Validation of the Surrogate Threshold Effect for Change in Bone Mineral Density as a Surrogate Endpoint for Fracture Outcomes: The FNIH-ASBMR SABRE Project

Abstract

The surrogate threshold effect (STE) is defined as the minimum treatment effect on a surrogate that is reliably predictive of a treatment effect on the clinical outcome. It provides a framework for implementing a clinical trial with a surrogate endpoint. The aim of this study was to update our previous analysis by validating the STE for change in total hip (TH) BMD as a surrogate for fracture risk reduction; the novelty of this study was this validation. To do so, we used individual patient data from 61,415 participants in 16 RCTs that evaluated bisphosphonates (nine trials), selective estrogen receptor modulators (four trials), denosumab (one trial), odanacatib (one trial), and teriparatide (one trial) to estimate trial-specific treatment effects on TH BMD and all, vertebral, hip, and nonvertebral fractures.
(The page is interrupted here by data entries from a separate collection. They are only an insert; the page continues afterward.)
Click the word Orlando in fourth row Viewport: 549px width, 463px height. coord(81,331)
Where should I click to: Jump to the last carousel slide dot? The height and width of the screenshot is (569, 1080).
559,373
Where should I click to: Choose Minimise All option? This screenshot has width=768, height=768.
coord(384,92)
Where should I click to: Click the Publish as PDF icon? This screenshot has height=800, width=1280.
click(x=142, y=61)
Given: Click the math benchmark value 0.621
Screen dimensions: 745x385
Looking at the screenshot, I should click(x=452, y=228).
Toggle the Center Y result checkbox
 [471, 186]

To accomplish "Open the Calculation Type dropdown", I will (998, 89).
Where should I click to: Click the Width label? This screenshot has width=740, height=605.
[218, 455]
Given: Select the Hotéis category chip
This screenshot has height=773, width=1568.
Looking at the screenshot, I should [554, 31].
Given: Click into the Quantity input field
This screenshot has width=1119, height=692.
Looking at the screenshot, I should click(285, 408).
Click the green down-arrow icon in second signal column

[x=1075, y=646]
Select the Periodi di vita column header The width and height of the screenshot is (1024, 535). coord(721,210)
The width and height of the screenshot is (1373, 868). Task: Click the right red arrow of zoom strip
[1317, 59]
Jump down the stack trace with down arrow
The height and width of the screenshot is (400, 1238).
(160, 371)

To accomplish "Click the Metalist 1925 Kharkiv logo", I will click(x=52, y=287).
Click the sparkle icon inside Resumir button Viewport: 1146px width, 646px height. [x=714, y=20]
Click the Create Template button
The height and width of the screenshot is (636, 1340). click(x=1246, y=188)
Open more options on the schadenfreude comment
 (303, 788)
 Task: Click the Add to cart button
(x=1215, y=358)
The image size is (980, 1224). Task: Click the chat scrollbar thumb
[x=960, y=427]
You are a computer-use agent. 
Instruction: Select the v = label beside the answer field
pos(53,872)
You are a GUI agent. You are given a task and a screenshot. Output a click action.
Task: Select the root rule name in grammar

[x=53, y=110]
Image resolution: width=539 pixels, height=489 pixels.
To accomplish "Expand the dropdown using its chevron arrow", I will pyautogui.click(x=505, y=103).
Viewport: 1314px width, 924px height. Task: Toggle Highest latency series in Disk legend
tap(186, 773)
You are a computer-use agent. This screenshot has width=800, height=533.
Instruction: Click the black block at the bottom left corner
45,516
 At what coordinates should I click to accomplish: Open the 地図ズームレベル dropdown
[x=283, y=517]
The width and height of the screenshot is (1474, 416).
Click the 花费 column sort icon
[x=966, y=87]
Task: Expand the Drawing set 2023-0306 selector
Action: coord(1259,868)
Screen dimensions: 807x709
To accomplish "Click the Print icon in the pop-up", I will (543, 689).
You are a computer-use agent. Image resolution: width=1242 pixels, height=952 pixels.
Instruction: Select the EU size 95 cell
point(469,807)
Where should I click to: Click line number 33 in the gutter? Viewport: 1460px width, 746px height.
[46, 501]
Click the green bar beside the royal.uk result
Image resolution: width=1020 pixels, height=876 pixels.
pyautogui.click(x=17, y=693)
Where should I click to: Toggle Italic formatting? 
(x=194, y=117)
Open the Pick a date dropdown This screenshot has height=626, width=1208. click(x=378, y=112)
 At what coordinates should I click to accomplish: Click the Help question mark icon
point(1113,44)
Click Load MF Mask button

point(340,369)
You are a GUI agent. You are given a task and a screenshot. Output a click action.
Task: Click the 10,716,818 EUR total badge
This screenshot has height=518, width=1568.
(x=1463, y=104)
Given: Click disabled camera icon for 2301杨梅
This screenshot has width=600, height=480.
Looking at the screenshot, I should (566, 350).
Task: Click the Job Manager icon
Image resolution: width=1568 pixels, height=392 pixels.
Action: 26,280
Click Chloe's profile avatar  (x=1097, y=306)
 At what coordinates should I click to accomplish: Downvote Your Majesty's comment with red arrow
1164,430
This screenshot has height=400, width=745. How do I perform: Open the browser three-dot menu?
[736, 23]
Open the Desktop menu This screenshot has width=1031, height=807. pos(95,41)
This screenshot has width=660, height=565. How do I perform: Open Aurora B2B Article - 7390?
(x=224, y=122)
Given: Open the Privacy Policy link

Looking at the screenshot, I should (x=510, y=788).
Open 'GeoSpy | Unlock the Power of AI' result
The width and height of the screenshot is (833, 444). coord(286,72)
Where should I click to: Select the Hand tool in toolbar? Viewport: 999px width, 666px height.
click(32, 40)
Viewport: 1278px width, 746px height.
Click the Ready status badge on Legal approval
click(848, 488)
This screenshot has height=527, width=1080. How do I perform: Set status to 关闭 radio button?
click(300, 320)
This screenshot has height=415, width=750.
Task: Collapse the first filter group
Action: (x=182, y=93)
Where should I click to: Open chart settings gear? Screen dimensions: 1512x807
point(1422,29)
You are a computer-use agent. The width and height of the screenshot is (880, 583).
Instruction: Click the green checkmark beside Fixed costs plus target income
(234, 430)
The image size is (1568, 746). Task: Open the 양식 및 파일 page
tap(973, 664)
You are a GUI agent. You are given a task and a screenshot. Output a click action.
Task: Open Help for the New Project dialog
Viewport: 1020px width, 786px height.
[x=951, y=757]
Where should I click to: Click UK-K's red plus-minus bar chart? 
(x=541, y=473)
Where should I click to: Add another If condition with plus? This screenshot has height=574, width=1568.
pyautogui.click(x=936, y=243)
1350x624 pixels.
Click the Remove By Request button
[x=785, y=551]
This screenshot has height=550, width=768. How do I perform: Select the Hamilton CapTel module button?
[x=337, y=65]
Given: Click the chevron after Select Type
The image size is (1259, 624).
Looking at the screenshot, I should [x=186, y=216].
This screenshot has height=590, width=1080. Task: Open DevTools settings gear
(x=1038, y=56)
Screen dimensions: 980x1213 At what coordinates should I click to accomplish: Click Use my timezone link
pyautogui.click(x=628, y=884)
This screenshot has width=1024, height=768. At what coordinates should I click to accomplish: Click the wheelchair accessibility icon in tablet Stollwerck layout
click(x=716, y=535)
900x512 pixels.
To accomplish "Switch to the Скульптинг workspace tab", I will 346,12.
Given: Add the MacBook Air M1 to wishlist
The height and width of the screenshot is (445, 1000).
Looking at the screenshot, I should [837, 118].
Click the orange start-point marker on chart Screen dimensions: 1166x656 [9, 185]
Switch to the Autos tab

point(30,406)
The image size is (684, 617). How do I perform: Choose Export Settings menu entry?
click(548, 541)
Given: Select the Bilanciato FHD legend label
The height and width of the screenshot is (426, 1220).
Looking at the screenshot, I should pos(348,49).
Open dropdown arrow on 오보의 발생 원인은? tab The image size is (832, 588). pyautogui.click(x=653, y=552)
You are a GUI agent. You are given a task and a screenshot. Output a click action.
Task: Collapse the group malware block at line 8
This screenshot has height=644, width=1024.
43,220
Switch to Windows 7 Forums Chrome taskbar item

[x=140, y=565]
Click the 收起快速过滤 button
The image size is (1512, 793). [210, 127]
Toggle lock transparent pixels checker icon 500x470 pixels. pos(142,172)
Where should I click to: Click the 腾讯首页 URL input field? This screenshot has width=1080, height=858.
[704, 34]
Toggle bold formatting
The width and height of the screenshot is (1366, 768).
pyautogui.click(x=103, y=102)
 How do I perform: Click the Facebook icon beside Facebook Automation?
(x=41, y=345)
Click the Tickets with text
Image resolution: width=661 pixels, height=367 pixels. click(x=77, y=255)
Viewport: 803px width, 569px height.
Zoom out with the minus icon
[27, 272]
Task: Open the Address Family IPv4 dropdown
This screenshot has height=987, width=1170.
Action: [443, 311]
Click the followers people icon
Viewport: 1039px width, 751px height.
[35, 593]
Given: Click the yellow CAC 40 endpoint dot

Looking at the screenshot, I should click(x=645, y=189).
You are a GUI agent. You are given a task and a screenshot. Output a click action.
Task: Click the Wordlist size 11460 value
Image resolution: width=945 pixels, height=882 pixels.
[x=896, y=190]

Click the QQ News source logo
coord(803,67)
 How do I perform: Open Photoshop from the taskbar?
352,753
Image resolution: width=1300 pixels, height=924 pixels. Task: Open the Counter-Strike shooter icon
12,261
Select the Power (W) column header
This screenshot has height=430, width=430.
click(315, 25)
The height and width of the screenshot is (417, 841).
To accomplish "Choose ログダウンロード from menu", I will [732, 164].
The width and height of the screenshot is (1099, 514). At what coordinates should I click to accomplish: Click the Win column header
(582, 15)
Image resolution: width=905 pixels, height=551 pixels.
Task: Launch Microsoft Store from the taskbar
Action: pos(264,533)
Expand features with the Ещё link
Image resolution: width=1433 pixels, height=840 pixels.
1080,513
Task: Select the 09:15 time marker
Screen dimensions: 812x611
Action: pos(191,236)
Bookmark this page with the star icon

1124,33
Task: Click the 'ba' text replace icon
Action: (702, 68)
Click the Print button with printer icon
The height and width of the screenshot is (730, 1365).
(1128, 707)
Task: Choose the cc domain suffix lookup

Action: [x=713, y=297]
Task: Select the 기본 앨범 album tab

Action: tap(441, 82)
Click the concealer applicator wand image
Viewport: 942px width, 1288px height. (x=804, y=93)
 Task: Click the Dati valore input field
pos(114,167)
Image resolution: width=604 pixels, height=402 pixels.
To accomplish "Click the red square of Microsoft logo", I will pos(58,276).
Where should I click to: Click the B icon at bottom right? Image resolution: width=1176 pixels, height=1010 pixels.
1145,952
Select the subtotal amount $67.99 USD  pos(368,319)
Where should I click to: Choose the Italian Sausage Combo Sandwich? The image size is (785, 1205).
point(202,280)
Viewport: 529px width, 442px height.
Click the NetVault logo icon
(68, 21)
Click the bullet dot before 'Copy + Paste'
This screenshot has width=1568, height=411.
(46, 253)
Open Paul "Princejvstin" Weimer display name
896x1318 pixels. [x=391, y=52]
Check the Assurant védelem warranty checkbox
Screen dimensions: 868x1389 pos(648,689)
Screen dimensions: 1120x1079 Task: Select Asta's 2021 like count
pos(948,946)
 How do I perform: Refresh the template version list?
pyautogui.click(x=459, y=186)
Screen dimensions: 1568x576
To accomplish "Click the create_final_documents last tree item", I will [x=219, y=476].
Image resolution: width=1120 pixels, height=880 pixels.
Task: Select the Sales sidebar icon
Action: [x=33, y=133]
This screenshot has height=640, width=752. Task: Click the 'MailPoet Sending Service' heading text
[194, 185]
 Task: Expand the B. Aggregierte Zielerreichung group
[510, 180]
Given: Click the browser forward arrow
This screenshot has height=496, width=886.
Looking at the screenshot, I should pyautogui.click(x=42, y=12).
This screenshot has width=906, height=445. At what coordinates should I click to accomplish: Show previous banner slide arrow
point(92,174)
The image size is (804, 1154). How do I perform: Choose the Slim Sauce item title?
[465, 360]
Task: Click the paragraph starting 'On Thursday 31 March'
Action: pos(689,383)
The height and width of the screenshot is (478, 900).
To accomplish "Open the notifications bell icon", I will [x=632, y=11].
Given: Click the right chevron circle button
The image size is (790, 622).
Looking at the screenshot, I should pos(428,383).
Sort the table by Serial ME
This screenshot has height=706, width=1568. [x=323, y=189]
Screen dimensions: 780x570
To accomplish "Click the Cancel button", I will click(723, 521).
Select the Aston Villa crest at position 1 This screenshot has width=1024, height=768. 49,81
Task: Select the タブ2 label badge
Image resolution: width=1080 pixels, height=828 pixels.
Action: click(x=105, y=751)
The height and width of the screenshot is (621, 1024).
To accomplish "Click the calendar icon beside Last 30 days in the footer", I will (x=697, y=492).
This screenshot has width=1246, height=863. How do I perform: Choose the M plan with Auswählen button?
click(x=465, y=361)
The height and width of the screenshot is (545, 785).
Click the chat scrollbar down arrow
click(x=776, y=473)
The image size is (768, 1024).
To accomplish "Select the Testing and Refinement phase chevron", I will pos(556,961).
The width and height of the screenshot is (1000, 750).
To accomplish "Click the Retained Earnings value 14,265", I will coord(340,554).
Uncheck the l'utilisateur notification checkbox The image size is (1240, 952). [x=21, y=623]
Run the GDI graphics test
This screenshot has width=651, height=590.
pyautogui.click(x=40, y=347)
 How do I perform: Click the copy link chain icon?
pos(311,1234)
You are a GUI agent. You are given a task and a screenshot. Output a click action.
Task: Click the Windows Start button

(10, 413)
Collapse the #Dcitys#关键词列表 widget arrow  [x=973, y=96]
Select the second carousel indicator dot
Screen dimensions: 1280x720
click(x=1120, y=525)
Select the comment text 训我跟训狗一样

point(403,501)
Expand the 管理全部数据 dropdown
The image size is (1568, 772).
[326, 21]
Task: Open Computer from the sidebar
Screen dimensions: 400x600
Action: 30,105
We then conducted a random effects meta-regression of the log relative fracture risk reduction against 24-month change in TH BMD, and computed the STE as the intersection of the upper 95% prediction limit of this regression with the line of no fracture reduction. We validated the STE by checking whether the number of fractures in each trial provided 80% power and determining what proportion of trials with BMD changes ≥ STE reported significant reductions in fracture risk. We applied this analysis to (i) the trials on which we estimated the STE; and (ii) trials on which we did not estimate the STE. We found that the STEs for all, vertebral, hip, and nonvertebral fractures were 1.83%, 1.42%, 3.18%, and 2.13%, respectively. Among trials used to estimate STE, 27 of 28 were adequately powered, showed BMD effects exceeding the STE, and showed significant reductions in fracture risk. Among the validation set of 11 trials, 10 met these criteria. Thus STE differs by fracture type and has been validated in trials not used to develop the approach. © 2021 The Authors. Journal of Bone and Mineral Research published by Wiley Periodicals LLC on behalf of American Society for Bone and Mineral Research (ASBMR).

Keywords: BISPHOSPHONATES; BONE MINERAL DENSITY; FRACTURE; SELECTIVE ESTROGEN RECEPTOR MODULATORS; SURROGATE.

Fig 1

Relationship between difference in the change in total hip BMD between active and placebo groups at 24 months and the hazard or odds ratio of all, vertebral, hip and nonvertebral fractures. The red horizontal line is the ratio of 1 (no treatment effect) and the STE is the point where the upper 95% prediction limits intersects this line; eg, 1.83% for the all fracture outcome. The class of drugs is indicated in the legend. For each trial, the point estimates and 95% confidence intervals for relative risks are given and the numbers 1–16 relate to the studies listed in Table 1.